Diego Della Valle non ci sta a sgombrare il campo alla Fiat e rilancia sul Corriere della Sera. “Se il piano funziona prendiamo anche tutto l’inoptato (le quote della ricapitalizzazione in corso che non verranno sottoscritte, ndr) e quindi anche più del 20%”, ha detto il numero uno della Tod’s, dichiarandosi quindi pronto a salire nel capitale di Rcs Mediagroup, di cui al momento detiene l’8,7 per cento, per raggiungere una partecipazione analoga a quella che avrà il Lingotto venerdì 5 luglio al termine della ricapitalizzazione da 400 milioni di euro della casa editrice. Non senza precise garanzie da parte delle banche alle quali toglierebbe così le castagne dal fuoco.
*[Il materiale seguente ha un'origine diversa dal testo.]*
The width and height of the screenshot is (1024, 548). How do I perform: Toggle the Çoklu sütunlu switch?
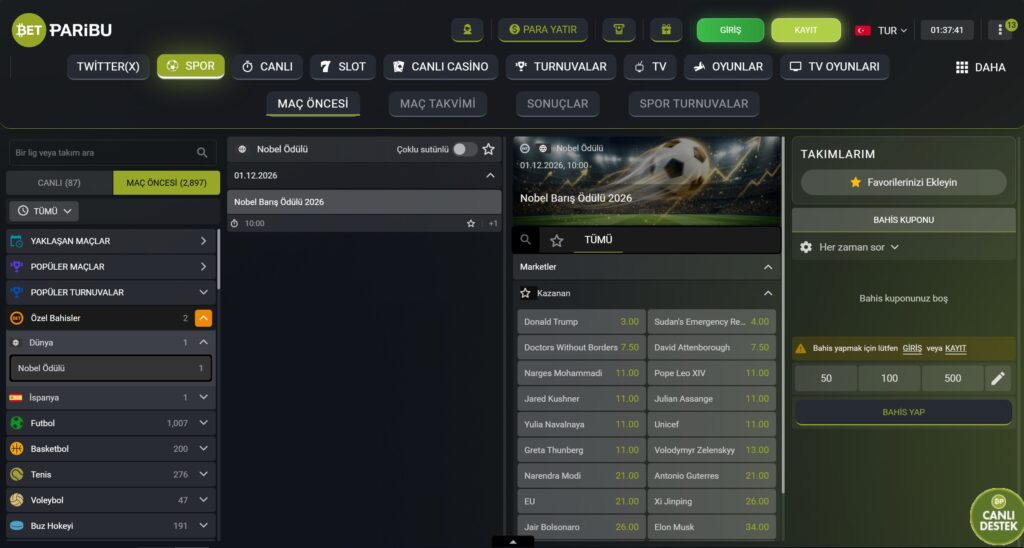click(464, 150)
L’annuncio del passo in avanti è arrivato alla vigilia della fine della difficile operazione che porterà nelle casse della casa editrice il denaro appena sufficiente per colmare la falla. E che lo stesso Della Valle ha ampiamente contestato nelle scorse settimane, salvo poi intavolare una lunga trattativa con le banche creditrici e azioniste del Corriere, Intesa e Mediobanca, a loro volta preoccupate per la parte di ricapitalizzazione non sottoscritta dai soci del gruppo editoriale che inizialmente sembrava vicina al 40%, per un totale di oltre 160 milioni di euro da spartire tra il gruppo di istituti garanti dell’operazione. Salvo l’intervento di un socio senza problemi di liquidità come appunto Della Valle.

Da qui la disponibilità a fare di necessità virtù e a cercare una diffcile mediazione tra le diverse anime rimaste nel “condominio” Rcs nel fuggi fuggi generale. Il risultato è che  l’imprenditore marchigiano, la cui posizione un pungo di settimane fa sembrava distante anni luce da quella degli altri soci alla guida del patto di sindacato che controllava l’editrice, ora può dire di aver ricevuto garanzia “dopo alcuni incontri richiesti da persone interessate”, per cui “se non ci sono controindicazioni, domattina sottoscriviamo”. Per poi aggiungere “speriamo che non ci sia da fare una battaglia”, anche se lo scontro con la Fiat e il suo presidente, John Elkann, sembra inevitabile senza un ruolo attivo delle diplomazie bancarie.

”Non mi è sembrata una cosa giusta comprare diritti sul mercato. Acquistarli era una delle cose meno difficili e meno costose da fare”, ha precisato a proposito della scalata della Fiat che venerdì 28 giugno aveva annunciato a sorpresa di essere in procinto di diventare il primo azionista del quotidiano di via Solferino. Per il quale auspica “che cinque azionisti si mettano al 10 per cento e gestiscano l’azienda senza patti di sindacato”. Quanto alla Fiat, “ha il 20% e le maggioranze si fanno al 51%”. Gli accordi parasociali, ha ribadito, “andavano bene in altri tempi quando governavano altre persone. I gruppi editoriali devono essere gestiti da chi sa farlo”, ha concluso.

Terminato l’aumento, in pratica, “ci si dovrà sedere al tavolo” per eliminare una volta l’accordo “ridicolo” e di “altri tempi” (“Ho incontrato tutti gli azionisti eccetto Fiat” e “c’è una condivisione sullo scioglimento del patto”). Se poi il piano funzionerà “siamo pronti a prenderci tutto l’inoptato delle banche che potrebbe essere anche più del 20%”. Come dire: per ora faccio la mia parte, poi quando avrò visto le carte con le relative garanzie, sarò disponibile ad accollarmi anche quella degli istituti di credito.